Monday, October 22, 2007

BGCT's Secret File is Tip of Iceberg

Not quite a year ago, I stood with SNAP members Debbie Vasquez, Susan Dancer, Ron Dancer, and Kris Galland outside the annual meeting of the Baptist General Convention of Texas and urged the BGCT to disclose the names of reported child-molesting ministers who are in the BGCT’s secret file. That’s right. The BGCT has a file. They’ve had it since early 2000. A minister’s name could get into that secret file if he was reported by a church and if the BGCT determined there was “substantial evidence” of sexual abuse.

You might imagine that disclosure of those ministers’ names would be a no-brainer. In this day and time, how could anyone possibly believe that such information could rightly be kept secret?

Yet the BGCT does keep that information secret. They defend it by calling it “confidential;” I call it “secret.” Whichever word you use, the reality remains the same: The people who most need to know – i.e., the parents in the pews – have still not been told the names of the ministers in that file.

How many molesting ministers’ names are in that file and how many kids have they hurt? Why aren’t the parents of Baptist kids entitled to know which ministers’ names are in that file?

I asked those same two questions over a year ago in a Dallas Morning News op-ed piece. The questions are just as valid today as they were then.

Last year, we also urged the BGCT to begin archiving abuse reports received from abuse victims, and not merely abuse reports received from church officials. Why? Because all too often church officials try to keep scandal a secret, and perpetrators wind up moving on to other churches. It’s a well-known pattern.

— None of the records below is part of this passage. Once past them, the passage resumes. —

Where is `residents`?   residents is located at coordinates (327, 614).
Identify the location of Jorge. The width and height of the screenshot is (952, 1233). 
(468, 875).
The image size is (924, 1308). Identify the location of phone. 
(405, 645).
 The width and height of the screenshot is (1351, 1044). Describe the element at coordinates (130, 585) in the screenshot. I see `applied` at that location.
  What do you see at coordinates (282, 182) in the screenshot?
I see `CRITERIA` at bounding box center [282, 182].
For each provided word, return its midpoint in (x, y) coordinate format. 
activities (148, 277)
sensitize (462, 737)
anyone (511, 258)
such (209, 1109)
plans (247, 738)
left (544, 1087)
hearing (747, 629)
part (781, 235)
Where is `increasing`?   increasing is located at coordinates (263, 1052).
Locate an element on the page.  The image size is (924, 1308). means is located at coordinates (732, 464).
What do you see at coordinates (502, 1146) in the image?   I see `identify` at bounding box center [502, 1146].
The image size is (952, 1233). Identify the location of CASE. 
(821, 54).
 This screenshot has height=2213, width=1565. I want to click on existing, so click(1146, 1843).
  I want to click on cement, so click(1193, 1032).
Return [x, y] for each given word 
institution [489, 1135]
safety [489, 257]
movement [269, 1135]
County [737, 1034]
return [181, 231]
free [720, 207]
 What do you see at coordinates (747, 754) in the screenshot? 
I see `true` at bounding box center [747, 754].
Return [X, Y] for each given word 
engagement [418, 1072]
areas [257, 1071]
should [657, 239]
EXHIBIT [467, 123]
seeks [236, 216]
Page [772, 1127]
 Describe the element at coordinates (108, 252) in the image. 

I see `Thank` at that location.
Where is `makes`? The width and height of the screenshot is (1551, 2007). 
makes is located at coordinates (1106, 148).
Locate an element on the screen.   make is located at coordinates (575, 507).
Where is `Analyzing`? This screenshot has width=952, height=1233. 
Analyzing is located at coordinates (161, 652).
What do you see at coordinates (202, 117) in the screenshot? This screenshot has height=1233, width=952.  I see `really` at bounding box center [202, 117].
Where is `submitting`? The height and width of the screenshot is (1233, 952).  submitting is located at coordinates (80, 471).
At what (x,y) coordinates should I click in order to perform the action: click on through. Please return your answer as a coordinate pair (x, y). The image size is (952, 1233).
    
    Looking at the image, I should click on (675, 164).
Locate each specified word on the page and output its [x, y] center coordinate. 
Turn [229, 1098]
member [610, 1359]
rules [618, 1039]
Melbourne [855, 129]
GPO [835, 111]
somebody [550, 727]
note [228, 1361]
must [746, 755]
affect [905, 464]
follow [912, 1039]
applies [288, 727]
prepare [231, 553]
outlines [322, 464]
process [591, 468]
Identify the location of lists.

Just a few months ago, Joe Trull said that the BGCT’s confidential file contains “about 11 cases involving clergy abuse with minors.” Since it’s a secret file, we are afforded no alternative other than to simply take Trull’s word as to the number. However, Trull himself acknowledged that these 11 are “just the tip of the iceberg” because churches don’t have to report cases to the BGCT and “aren’t likely to.”

“In the normal scenario, they just try to keep it secret,” said Trull.

So…the BGCT receives clergy abuse reports only from churches, and not from victims, even though the BGCT knows full-well that most churches don’t report abuse. That doesn’t seem very functional, does it? It’s certainly not a system that’s likely to be effective for protecting kids and ridding the ranks of clergy predators.

Even in the rare case when a church actually does report abuse, the names that comprise even that most-substantiated “tip of the iceberg” will still remain secret anyway. They sit in that secret file cabinet at the BGCT.

Who are the Baptist clergy-perpetrators in those 11 “tip of the iceberg” cases? Why aren’t the parents of kids in Baptist churches entitled to know at least that much?

The BGCT’s annual meeting is coming up again at the end of October. How many more annual meetings will come and go before Texas Baptists finally rise up out of their pews and say “Protect our kids!”